MessagePosté: 15 Juillet 2014, 06:40
par BRUNO MATEI
Titre original Anthropophagus
Réalisateur: Joe d'Amato
Origine: Italie
Année: 1980
Durée: 1h35
Distribution: Tisa Farrow, Saverio Vallone, Serena Grandi, Margaret Donnelly, Mark Bodin, Bob Larsen, Rubina Rey, Simone Baker, Mark Logan, George Eastman, Zora Kerova...

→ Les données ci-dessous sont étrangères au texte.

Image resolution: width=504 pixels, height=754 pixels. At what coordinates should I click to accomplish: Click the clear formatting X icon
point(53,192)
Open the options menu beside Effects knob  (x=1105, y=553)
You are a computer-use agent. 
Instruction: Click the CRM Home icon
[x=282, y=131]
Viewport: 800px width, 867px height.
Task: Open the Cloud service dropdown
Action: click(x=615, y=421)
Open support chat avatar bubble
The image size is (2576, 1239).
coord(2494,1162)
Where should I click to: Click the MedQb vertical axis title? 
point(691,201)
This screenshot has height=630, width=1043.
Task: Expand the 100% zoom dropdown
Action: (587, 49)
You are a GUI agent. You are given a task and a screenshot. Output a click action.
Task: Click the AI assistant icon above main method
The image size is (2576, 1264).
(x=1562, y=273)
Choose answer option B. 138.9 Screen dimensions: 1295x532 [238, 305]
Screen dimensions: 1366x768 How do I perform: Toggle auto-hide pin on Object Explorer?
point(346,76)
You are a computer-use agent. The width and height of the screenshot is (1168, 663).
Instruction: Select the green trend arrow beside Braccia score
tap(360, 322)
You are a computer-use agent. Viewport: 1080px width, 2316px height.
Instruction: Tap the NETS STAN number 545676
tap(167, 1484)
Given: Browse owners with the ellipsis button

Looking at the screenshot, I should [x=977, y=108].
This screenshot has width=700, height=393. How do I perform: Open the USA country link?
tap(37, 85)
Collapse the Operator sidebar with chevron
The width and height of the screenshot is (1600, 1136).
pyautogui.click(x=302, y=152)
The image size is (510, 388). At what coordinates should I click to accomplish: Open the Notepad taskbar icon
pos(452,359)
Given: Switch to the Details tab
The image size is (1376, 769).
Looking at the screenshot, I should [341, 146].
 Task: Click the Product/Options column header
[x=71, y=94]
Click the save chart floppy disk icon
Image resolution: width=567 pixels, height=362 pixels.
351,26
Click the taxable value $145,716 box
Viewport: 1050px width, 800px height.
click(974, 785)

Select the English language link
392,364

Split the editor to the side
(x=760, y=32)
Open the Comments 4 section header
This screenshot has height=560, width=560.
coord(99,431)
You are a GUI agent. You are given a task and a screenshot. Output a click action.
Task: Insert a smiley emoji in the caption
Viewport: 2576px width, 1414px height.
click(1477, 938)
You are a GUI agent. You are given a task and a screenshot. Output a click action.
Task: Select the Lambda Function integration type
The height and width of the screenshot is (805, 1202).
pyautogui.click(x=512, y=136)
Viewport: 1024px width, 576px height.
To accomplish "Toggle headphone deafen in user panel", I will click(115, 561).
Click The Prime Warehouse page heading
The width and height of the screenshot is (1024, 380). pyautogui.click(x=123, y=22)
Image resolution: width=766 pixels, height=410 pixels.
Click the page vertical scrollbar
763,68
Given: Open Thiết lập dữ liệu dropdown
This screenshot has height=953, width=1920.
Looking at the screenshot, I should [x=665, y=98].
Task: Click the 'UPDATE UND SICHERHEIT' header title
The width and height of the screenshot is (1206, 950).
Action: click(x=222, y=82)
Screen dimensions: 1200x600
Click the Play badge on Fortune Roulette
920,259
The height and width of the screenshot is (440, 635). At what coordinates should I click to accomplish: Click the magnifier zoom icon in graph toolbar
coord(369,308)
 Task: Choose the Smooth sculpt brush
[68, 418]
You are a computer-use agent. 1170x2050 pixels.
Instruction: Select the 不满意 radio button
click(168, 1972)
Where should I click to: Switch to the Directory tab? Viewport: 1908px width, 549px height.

Sortie salle France: 20 janvier 1982, Etats-Unis: 23 octobre 1981

FILMOGRAPHIE SELECTIVE: Joe d'Amato (né Aristide Massaccesi le 15 décembre 1936 à Rome, mort le 23 janvier 1999) est un réalisateur et scénariste italien.
1977 : Emanuelle in America, 1977 : Viol sous les tropiques, 1979: Buio Omega (Blue Holocaust), 1980: Anthropophagous, La Nuit Erotique des morts-vivants, Porno Holocaust, 1981: Horrible, 1982: 2020, Texas Gladiator, Caligula, la véritable histoire, Ator l'invincible, 1983: Le Gladiateur du futur.

D'Amato Ketchup, le Heinz Spaghetti !
En 1979, Joe D’Amato créé sa propre société, Filmirage, et se lance dans la production d’un métrage à faible budget, Anthropophagous, tourné en 16mm avant que l’image ne soit gonflée en 35 pour son exploitation ciné. Pour l'élaboration du scénario, il se partage la paternité avec son acteur premier, George Eastman (de son vrai nom Luigi Montefiori). Le film arrive en France le 20 Janvier 1982, soit deux ans après sa sortie italienne, provoquant autant la stupeur chez le spectateur qu'un tollé d'injures de la part des critiques bigotes. Son exploitation lucrative en Vhs va notamment renforcer son aura de scandale, un peu à la manière de son homologue, Cannibal Holocaust ! Débarqués sur un archipel, un groupe de jeunes touristes ont fort à faire avec un dangereux maniaque adepte du cannibalisme !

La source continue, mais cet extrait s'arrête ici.